[SHORT TASK 1]: Scale the records starting with the line containing "Check the Luxury Cotton Bed Sheets checkbox" and going on through the end of the records: write all of those lines again, requests included, with every coordinate in the answers multiplied by 1.15 and rounded to a whole number, halves rounded up. Leave the pictures out of your answer.

[READING TEXT]:
Stockholm International School (SIS) provides an international education in English to approximately 700 students aged 3–18 in the heart of Sweden's capital. Offering the International Primary Curriculum and International Baccalaureate Middle Years and Diploma Programmes, the school year takes place between mid-August to mid-June and has a minimal instructional period of 178 days, divided into two semesters. SIS is situated next to St. Johannes Church in the centre of Stockholm. As of 2021, the head of the school is María (Marisa) Isabel León.

History
Gisela Dietz founded the English School, which initially in 1951 occupied a campus on Djurgården. The school had 58 students from 15 countries by the end of that year. The school was renamed to Anglo-American School of Stockholm in 1964 and then to International School of Stockholm in 1978. The student body numbered 288 by 1967, when SIS moved to its current location. The International School of Stockholm sought to have the International Baccalaureate Programme implemented at the school in 2000 and the first IB students started at the school in 2001. In 2004, the school changed its name to Stockholm International School.

[MATERIAL FOR THIS EXERCISE]:

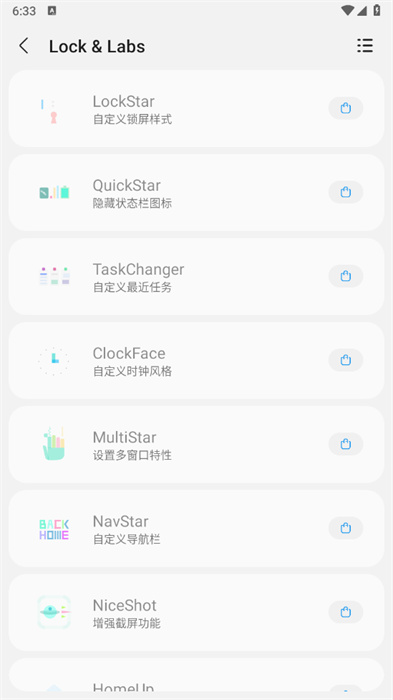393x700 pixels.
Task: Select the ClockFace title text
Action: point(129,353)
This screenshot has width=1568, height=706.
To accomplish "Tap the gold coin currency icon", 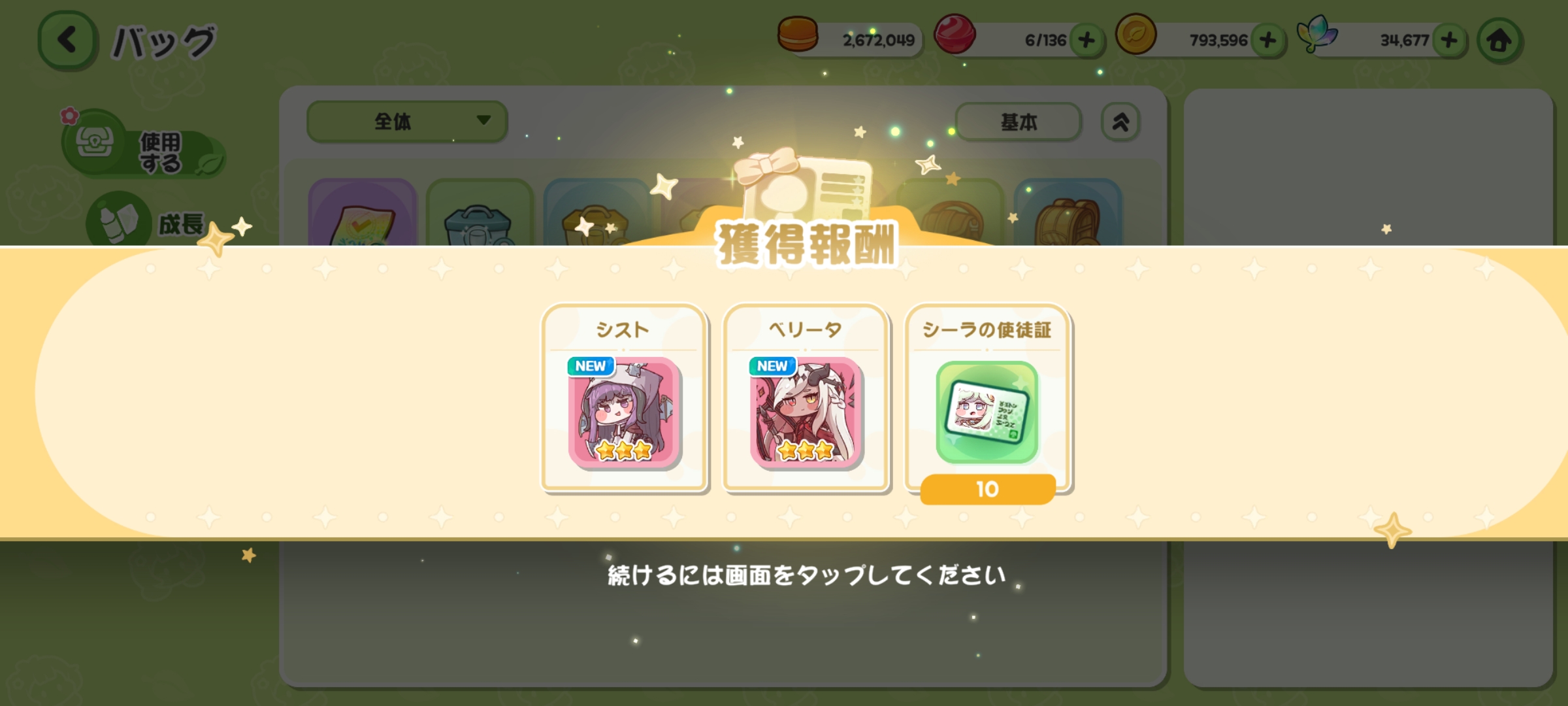I will point(1136,34).
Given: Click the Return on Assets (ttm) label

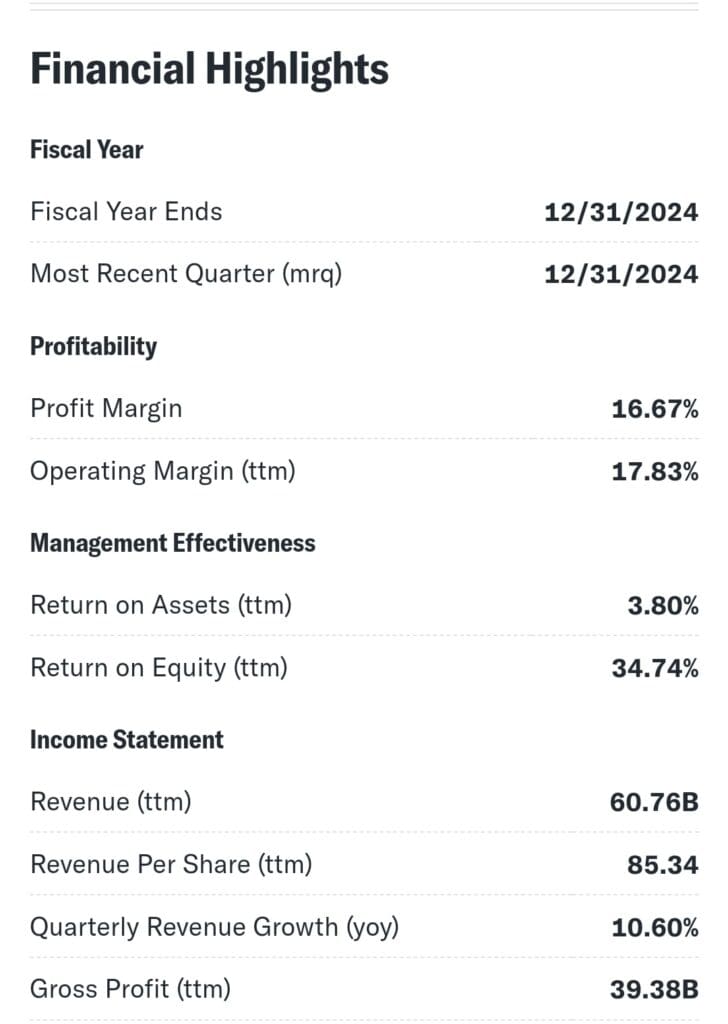Looking at the screenshot, I should [161, 605].
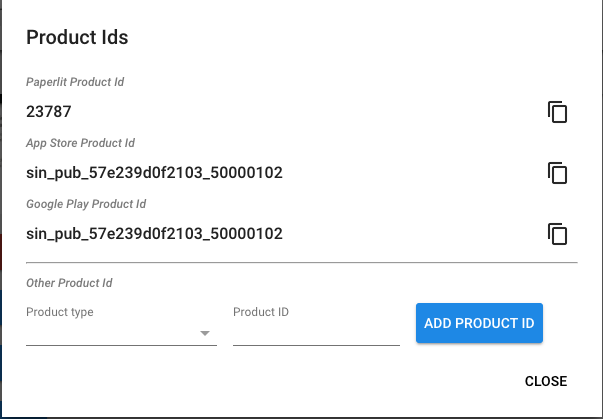Copy the Paperlit Product Id 23787
The height and width of the screenshot is (419, 603).
click(558, 112)
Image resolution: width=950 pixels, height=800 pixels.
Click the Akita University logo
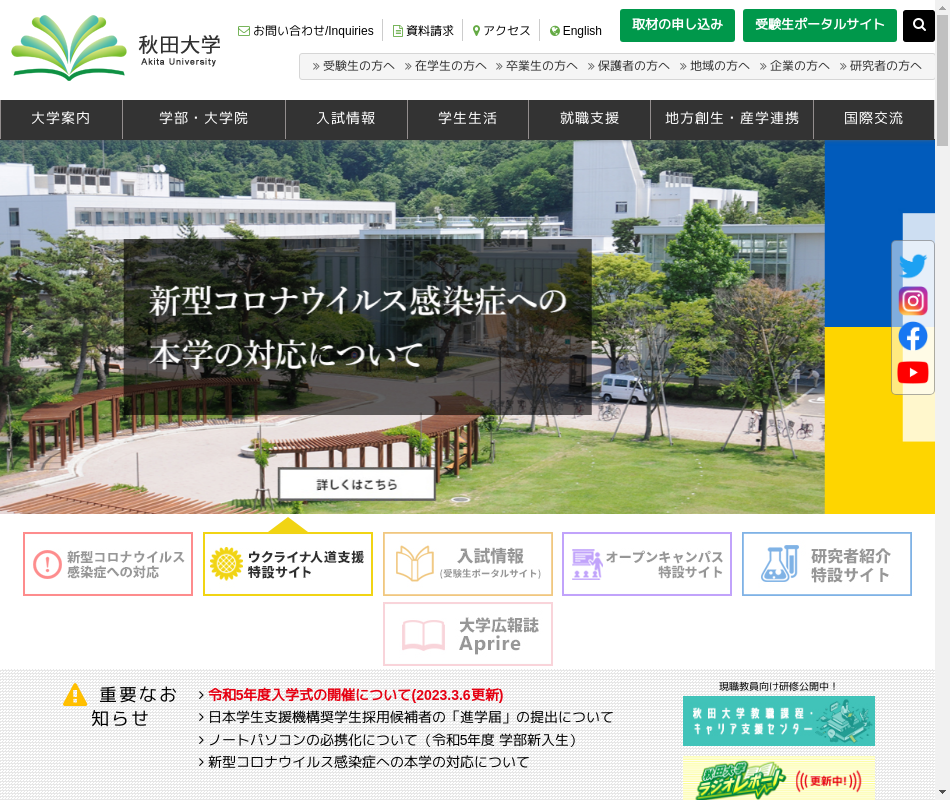pos(115,48)
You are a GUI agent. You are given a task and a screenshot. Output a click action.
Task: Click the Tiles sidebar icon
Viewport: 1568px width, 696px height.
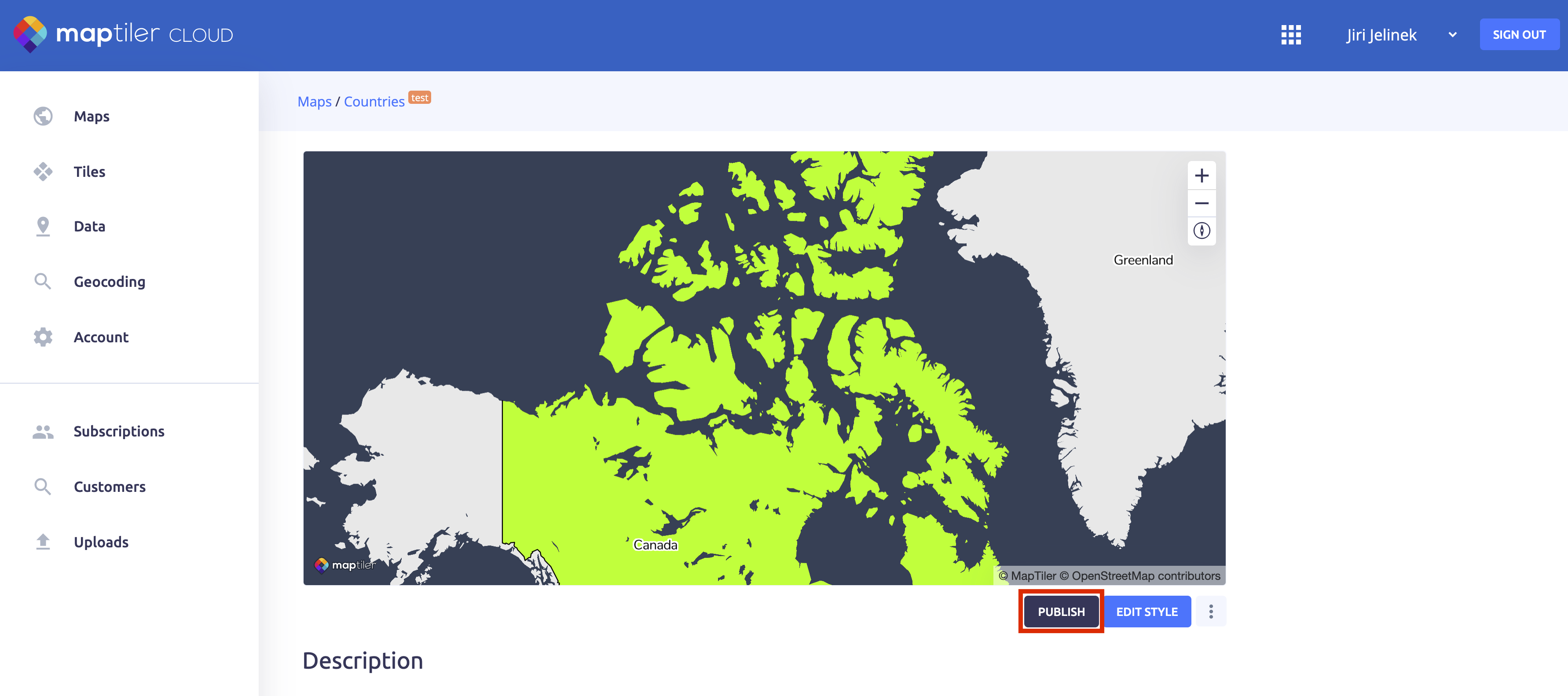(x=44, y=172)
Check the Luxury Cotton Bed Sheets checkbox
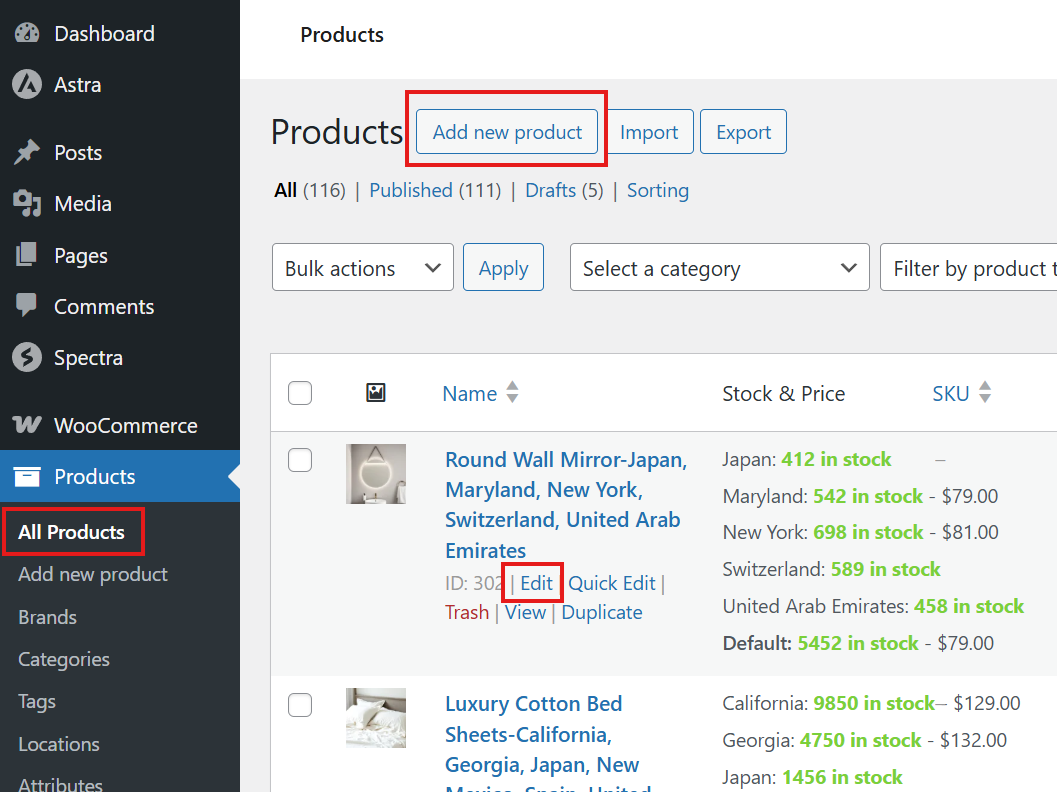 coord(300,705)
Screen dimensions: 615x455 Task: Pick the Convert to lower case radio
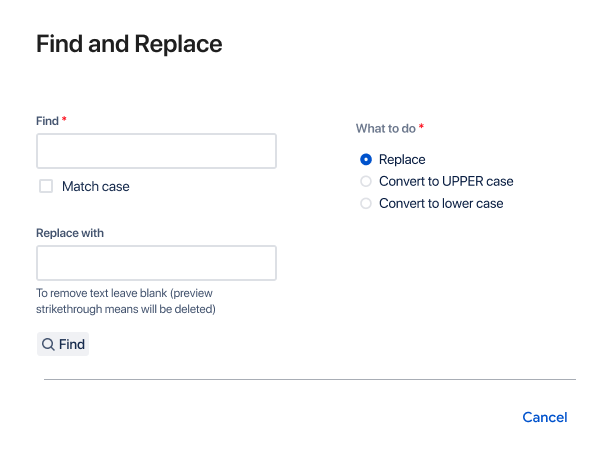tap(366, 204)
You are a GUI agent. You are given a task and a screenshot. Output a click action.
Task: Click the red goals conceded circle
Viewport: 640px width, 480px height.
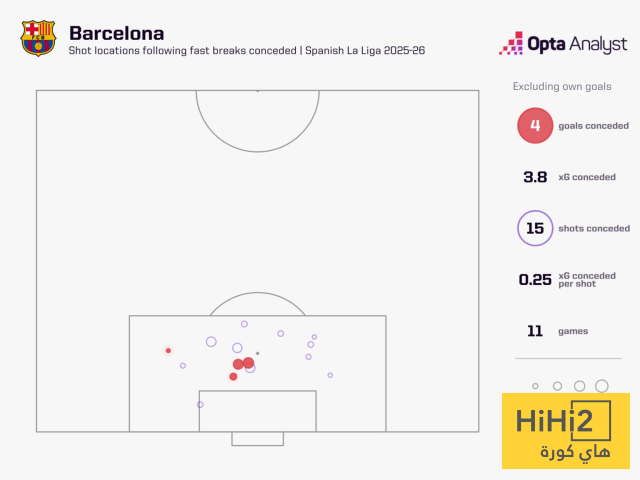[x=535, y=126]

[SHORT TASK 2]: Pick up the text about Stockholm International School and continue it from where it ends.

[WRITTEN RESPONSE 1]:
Check the Luxury Cotton Bed Sheets checkbox
 coord(345,811)
Screen dimensions: 615x455 Task: Pick the Convert to lower case radio
tap(421, 235)
You are a GUI agent. You are given a task and a screenshot. Output a click action.
Task: Click the red goals conceded circle
Viewport: 640px width, 480px height.
[x=615, y=145]

[WRITTEN RESPONSE 2]:
Curricula at Stockholm International School

The International Primary Curriculum (IPC) - for students aged 3 to 12 - focuses on the development of the whole child in the classroom and in the world outside.

The International Baccalaureate Middle Years Programme (MYP) - for students aged 11 to 16 - provides a framework of academic challenge and life skills, achieved through embracing and transcending traditional school subjects.

The International Baccalaureate Diploma Programme (DP) - for students aged 16 to 19 - is a demanding two-year curriculum leading to final examinations and a qualification that is welcomed by leading universities around the world.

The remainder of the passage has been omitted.